Greek aphilarguros (ἀφιλάργυρος) — "without love of money, free from greed". Is the negation of philarguros (the love-of-money word from 1 Tim 6:10). It is also a required qualification for elders (1 Tim 3:3) and a cultural value Greek philosophers sometimes praised. See Love of Money Meaning.

Greek arkoumenoi (ἀρκούμενοι) — "being content, satisfied". Is a present passive participle. Contentment is something done to you as you submit to it. The verb arkeō means "to be enough, to suffice, to be sufficient."

Tois parousin ("with the things being present") makes contentment about the actual here-and-now resources, not future possibilities.

The promise that grounds the command

The reason given for both commands is the most repeated promise in Scripture: "I will never leave you nor forsake you." Hebrews 13:5 quotes a chain — Deuteronomy 31:6, 31:8, Joshua 1:5. Given originally to Israel facing the Promised Land conquest, then to Joshua taking leadership, now to New Covenant believers facing financial pressure.

The Greek uses a triple negative for emphasis: ou mē se anō oud' ou mē se egkatalipō. Literally "I will never never leave you, neither will I never never forsake you." The emphatic structure communicates absolute, unbreakable presence.

Why love of money and lack of contentment go together

Both flow from the same root: distrust of God's presence. If God is truly always with you, providing for your needs, you do not need to love money or grasp for more. Hebrews 13:5 treats the two diseases as one. And prescribes one cure: faith in God's never-failing presence.

The context: Hebrews 13:1-6

  • v.1 — let brotherly love continue.
  • v.2 — show hospitality to strangers.
  • v.3 — remember those in prison.
  • v.4 — honor marriage.
  • v.5 — keep free from love of money; be content.
  • v.6"The Lord is my helper; I will not fear; what can man do to me?"

=== Description of the task ===
Swap "presence" for "nearness" in the notes on Hebrews 13:5, then write out the portion starting at "The reason given" and ending at "God's never-failing presence.".

=== Listed records ===
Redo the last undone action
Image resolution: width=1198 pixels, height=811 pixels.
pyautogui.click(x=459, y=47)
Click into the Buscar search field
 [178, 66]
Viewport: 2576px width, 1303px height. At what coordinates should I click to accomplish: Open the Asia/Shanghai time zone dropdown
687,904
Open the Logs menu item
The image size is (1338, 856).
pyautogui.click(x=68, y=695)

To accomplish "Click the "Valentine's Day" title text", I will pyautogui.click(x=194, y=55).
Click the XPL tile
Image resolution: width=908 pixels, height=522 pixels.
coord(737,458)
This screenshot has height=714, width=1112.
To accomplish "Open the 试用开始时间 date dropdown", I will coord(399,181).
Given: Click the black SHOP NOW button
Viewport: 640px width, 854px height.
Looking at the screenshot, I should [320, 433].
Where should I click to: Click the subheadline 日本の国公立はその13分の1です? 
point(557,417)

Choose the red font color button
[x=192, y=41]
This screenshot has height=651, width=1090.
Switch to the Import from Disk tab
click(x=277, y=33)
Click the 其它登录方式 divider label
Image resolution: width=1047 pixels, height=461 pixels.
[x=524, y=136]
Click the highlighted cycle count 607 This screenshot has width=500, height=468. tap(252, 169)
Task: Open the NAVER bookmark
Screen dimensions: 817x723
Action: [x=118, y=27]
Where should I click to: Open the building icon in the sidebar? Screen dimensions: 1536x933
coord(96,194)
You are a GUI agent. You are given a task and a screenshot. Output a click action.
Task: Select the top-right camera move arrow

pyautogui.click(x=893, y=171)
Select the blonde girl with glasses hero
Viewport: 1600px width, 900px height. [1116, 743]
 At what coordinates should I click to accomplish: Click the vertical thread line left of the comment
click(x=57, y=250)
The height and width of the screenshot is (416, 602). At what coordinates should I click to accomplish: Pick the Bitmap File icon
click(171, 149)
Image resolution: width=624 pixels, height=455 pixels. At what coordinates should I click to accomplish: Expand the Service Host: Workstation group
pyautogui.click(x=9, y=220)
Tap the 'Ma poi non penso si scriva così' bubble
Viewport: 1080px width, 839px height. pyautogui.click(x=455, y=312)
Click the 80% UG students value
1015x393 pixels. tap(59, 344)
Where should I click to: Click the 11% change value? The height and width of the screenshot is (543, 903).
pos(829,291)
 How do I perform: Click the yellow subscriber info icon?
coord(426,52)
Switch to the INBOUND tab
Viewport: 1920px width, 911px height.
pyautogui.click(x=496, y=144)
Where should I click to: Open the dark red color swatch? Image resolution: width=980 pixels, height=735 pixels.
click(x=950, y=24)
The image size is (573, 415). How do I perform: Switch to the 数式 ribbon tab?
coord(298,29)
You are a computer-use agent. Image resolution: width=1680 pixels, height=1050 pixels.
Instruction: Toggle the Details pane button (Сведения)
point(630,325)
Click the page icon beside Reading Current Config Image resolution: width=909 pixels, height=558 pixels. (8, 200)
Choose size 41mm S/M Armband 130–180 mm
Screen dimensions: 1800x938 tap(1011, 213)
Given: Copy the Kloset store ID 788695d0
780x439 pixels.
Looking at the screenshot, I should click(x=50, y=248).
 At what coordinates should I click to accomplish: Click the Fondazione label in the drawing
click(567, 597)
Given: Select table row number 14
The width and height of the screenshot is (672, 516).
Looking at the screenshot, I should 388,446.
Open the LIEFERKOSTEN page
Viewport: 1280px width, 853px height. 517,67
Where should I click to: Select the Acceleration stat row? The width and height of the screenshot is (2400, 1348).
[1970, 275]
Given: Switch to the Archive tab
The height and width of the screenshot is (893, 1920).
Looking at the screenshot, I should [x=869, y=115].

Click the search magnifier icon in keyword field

=== Response ===
The reason given for both commands is the most repeated promise in Scripture: "I will never leave you nor forsake you." Hebrews 13:5 quotes a chain — Deuteronomy 31:6, 31:8, Joshua 1:5. Given originally to Israel facing the Promised Land conquest, then to Joshua taking leadership, now to New Covenant believers facing financial pressure.

The Greek uses a triple negative for emphasis: ou mē se anō oud' ou mē se egkatalipō. Literally "I will never never leave you, neither will I never never forsake you." The emphatic structure communicates absolute, unbreakable nearness.

Why love of money and lack of contentment go together

Both flow from the same root: distrust of God's nearness. If God is truly always with you, providing for your needs, you do not need to love money or grasp for more. Hebrews 13:5 treats the two diseases as one. And prescribes one cure: faith in God's never-failing nearness.